Motivation

IMAGE ALT TEXT HERE

Data wrangling

Loading the gapminder and dplyr packages

# Load the gapminder package
library(gapminder)

# Load the dplyr package
library(dplyr)
## 
## Attaching package: 'dplyr'
## The following objects are masked from 'package:stats':
## 
##     filter, lag
## The following objects are masked from 'package:base':
## 
##     intersect, setdiff, setequal, union
# Look at the gapminder dataset
gapminder

Understanding a data frame

# How many observations (rows) are in the dataset?
nrow(gapminder)
## [1] 1704

The filter verb

Filtering for one year

# Filter the gapminder dataset for the year 1957
gapminder %>% filter(year==1957)

Filtering for one country and one year

# Filter for China in 2002
gapminder %>% filter(country=="China",year==2002)

The arrange verb

Arranging observations by life expectancy

# Sort in ascending order of lifeExp
gapminder %>% arrange(lifeExp)
# Sort in descending order of lifeExp
gapminder %>% arrange(desc(lifeExp))

Filtering and arranging

# Filter for the year 1957, then arrange in descending order of population
gapminder %>% filter(year==1957)%>%arrange(desc(pop))

The mutate verb

Using mutate to change or create a column

# Use mutate to change lifeExp to be in months
gapminder %>% mutate(lifeExp = 12 * lifeExp)
# Use mutate to create a new column called lifeExpMonths
gapminder %>% mutate(lifeExpMonths = 12 * lifeExp)

Combining filter, mutate, and arrange

# Filter, mutate, and arrange the gapminder dataset
gapminder %>% 
filter(year==2007) %>%
mutate(lifeExpMonths = 12 * lifeExp) %>%
arrange(desc(lifeExpMonths))

Data visualization

Variable assignment

# Load the ggplot2 package as well
library(ggplot2)

# Create gapminder_1952
gapminder_1952 <- gapminder %>% filter(year==1952) 

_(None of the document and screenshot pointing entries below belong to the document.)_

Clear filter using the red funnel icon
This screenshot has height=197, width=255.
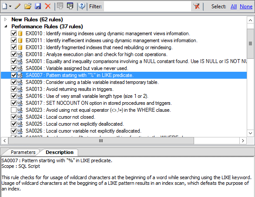click(196, 7)
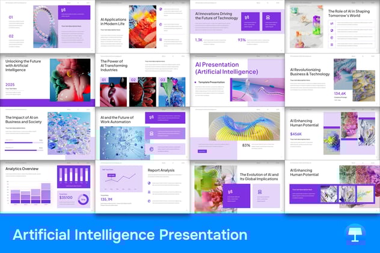Select the AI Applications in Modern Life slide
Image resolution: width=380 pixels, height=253 pixels.
coord(142,26)

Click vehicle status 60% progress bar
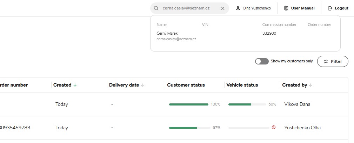tap(247, 104)
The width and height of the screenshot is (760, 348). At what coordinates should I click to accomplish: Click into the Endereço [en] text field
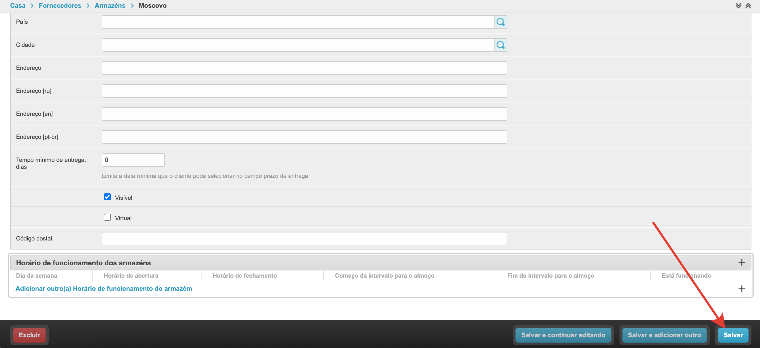304,114

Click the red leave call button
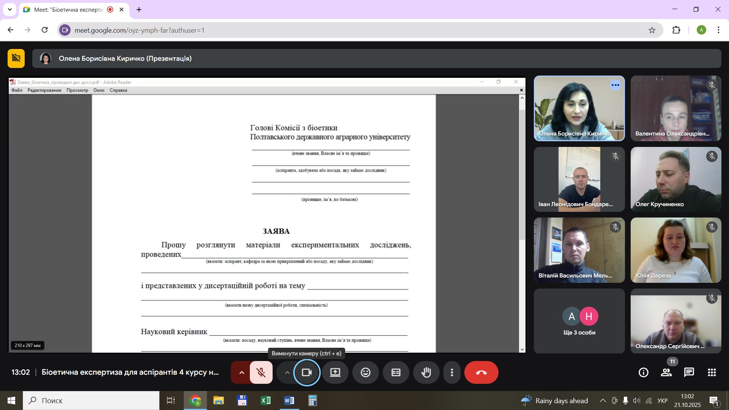(481, 372)
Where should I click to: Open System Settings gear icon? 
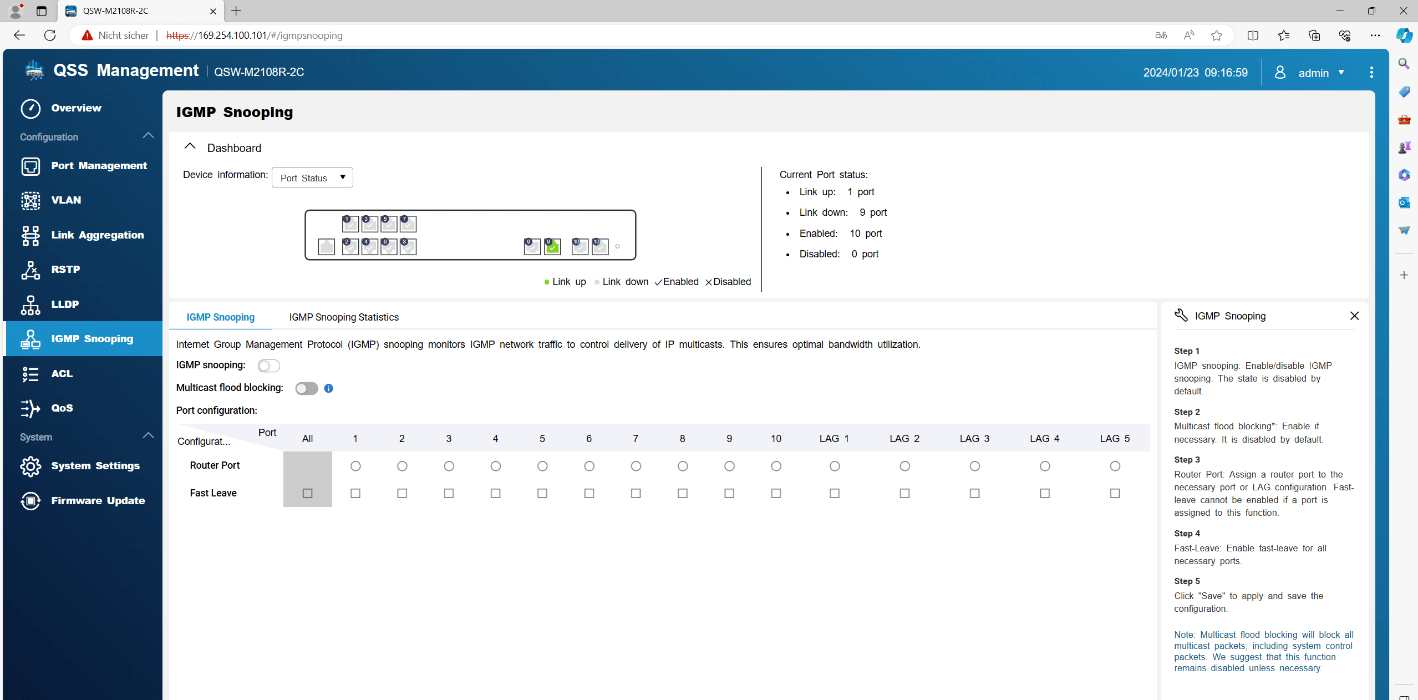point(31,466)
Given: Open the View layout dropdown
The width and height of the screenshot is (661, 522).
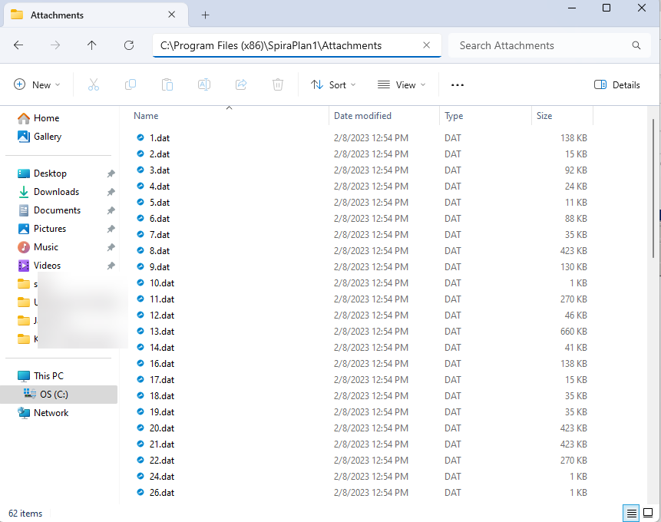Looking at the screenshot, I should (x=402, y=85).
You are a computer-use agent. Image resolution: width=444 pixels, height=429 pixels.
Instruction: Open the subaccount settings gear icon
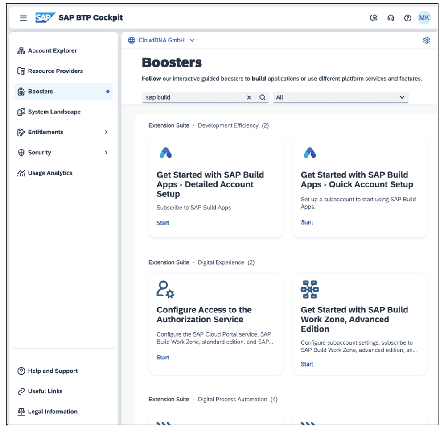pos(427,40)
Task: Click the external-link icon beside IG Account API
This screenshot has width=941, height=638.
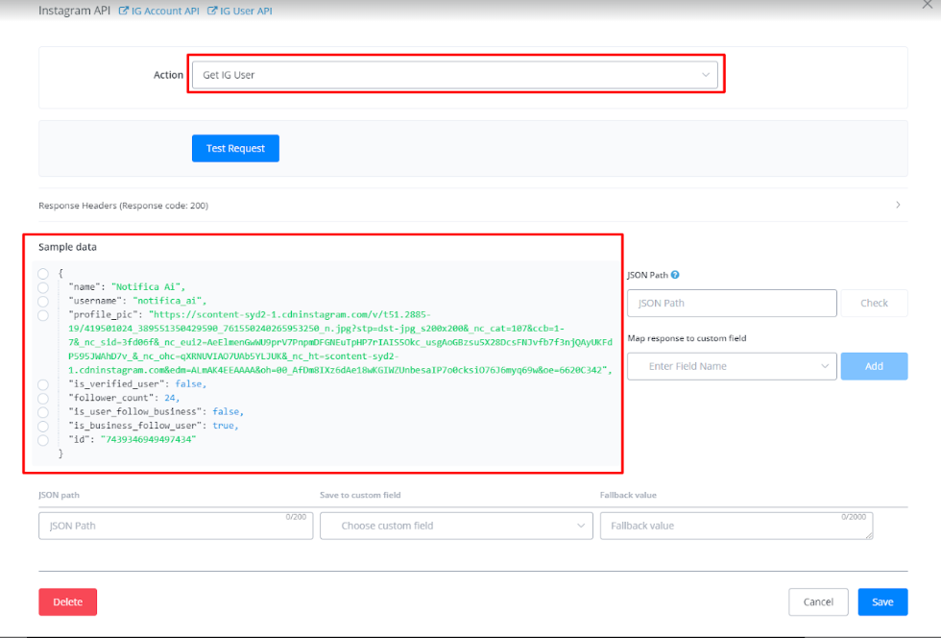Action: pyautogui.click(x=123, y=11)
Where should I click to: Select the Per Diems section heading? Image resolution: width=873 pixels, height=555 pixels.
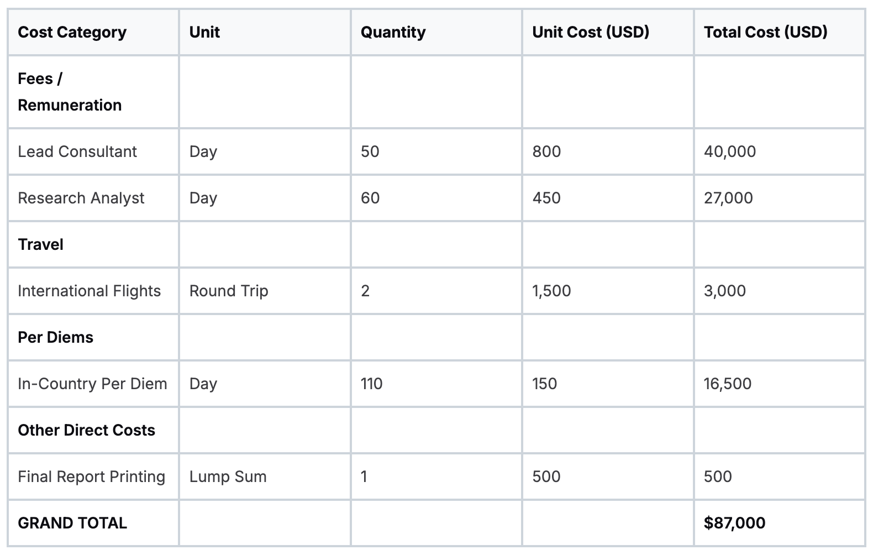[55, 337]
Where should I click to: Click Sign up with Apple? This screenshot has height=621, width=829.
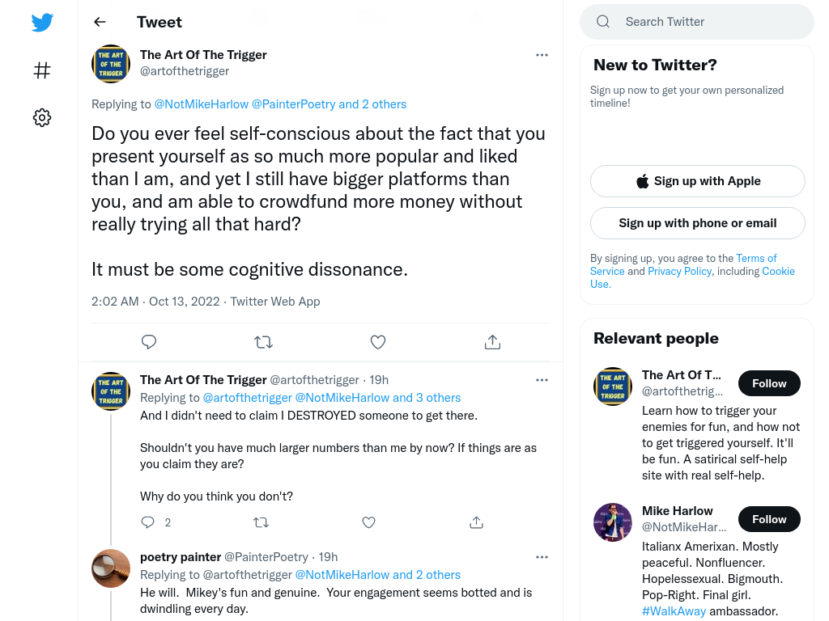697,181
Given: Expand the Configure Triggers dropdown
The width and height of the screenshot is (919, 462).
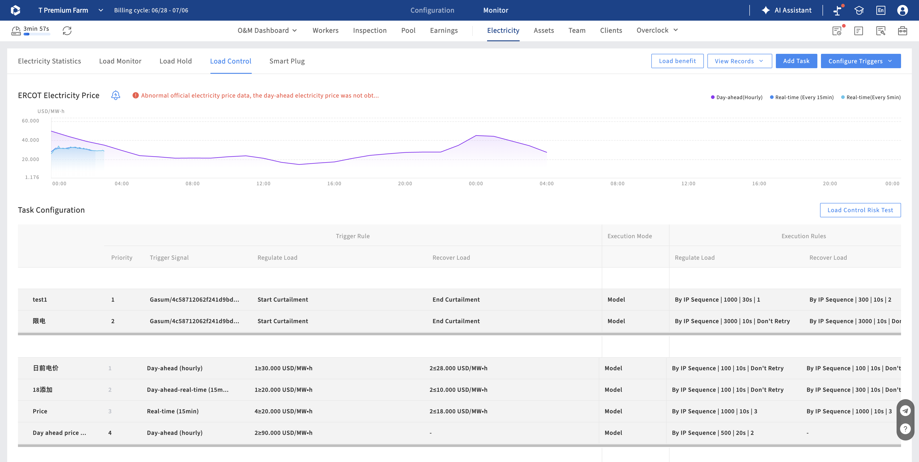Looking at the screenshot, I should click(x=860, y=61).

Comparing population and GDP per capita

gapminder_1952 <- gapminder %>%
  filter(year == 1952)

# Change to put pop on the x-axis and gdpPercap on the y-axis
ggplot(gapminder_1952, aes(x = gdpPercap, y = lifeExp)) +
  geom_point()

# Change to put pop on the x-axis and gdpPercap on the y-axis
ggplot(gapminder_1952, aes(x = gdpPercap, y = lifeExp)) +
  geom_point()

ggplot(gapminder_1952, aes(x = pop, y = gdpPercap)) +
  geom_point()

Comparing population and life expectancy

gapminder_1952 <- gapminder %>%
  filter(year == 1952)

# Create a scatter plot with pop on the x-axis and lifeExp on the y-axis
ggplot(gapminder_1952, aes(x = pop, y = lifeExp)) +
  geom_point()

Log Scales

Putting the x-axis on a log scale

gapminder_1952 <- gapminder %>%
  filter(year == 1952)

# Change this plot to put the x-axis on a log scale
ggplot(gapminder_1952, aes(x = pop, y = lifeExp)) +
  geom_point()+scale_x_log10()

Putting the x- and y- axes on a log scale

gapminder_1952 <- gapminder %>%
  filter(year == 1952)

# Scatter plot comparing pop and gdpPercap, with both axes on a log scale
ggplot(gapminder_1952, aes(x = pop, y = gdpPercap)) +
  geom_point()+scale_x_log10() +
  scale_y_log10()

Adding color to a scatter plot

gapminder_1952 <- gapminder %>%
  filter(year == 1952)

# Scatter plot comparing pop and lifeExp, with color representing continent
ggplot(gapminder_1952, aes(x = pop, y = lifeExp,color=continent)) +
  geom_point()+scale_x_log10() +
  scale_y_log10()

Adding size and color to a plot

gapminder_1952 <- gapminder %>%
  filter(year == 1952)

# Add the size aesthetic to represent a country's gdpPercap
ggplot(gapminder_1952, aes(x = pop, y = lifeExp, color = continent,size=gdpPercap)) +
  geom_point() +
  scale_x_log10()

Faceting

Creating a subgraph for each continent

gapminder_1952 <- gapminder %>%
  filter(year == 1952)

# Scatter plot comparing pop and lifeExp, faceted by continent
ggplot(gapminder_1952, aes(x = pop, y = lifeExp)) +
  geom_point() +
  scale_x_log10()+
  facet_wrap(~ continent)

Faceting by year

# Scatter plot comparing gdpPercap and lifeExp, with color representing continent
# and size representing population, faceted by year
ggplot(gapminder, aes(x = gdpPercap, y = lifeExp,color=continent,size=pop)) +
  geom_point() +
  scale_x_log10()+
  facet_wrap(~ year)

Grouping and summarizing

Summarizing the median life expectancy

# Summarize to find the median life expectancy
gapminder %>% summarise(medianLifeExp = median(lifeExp))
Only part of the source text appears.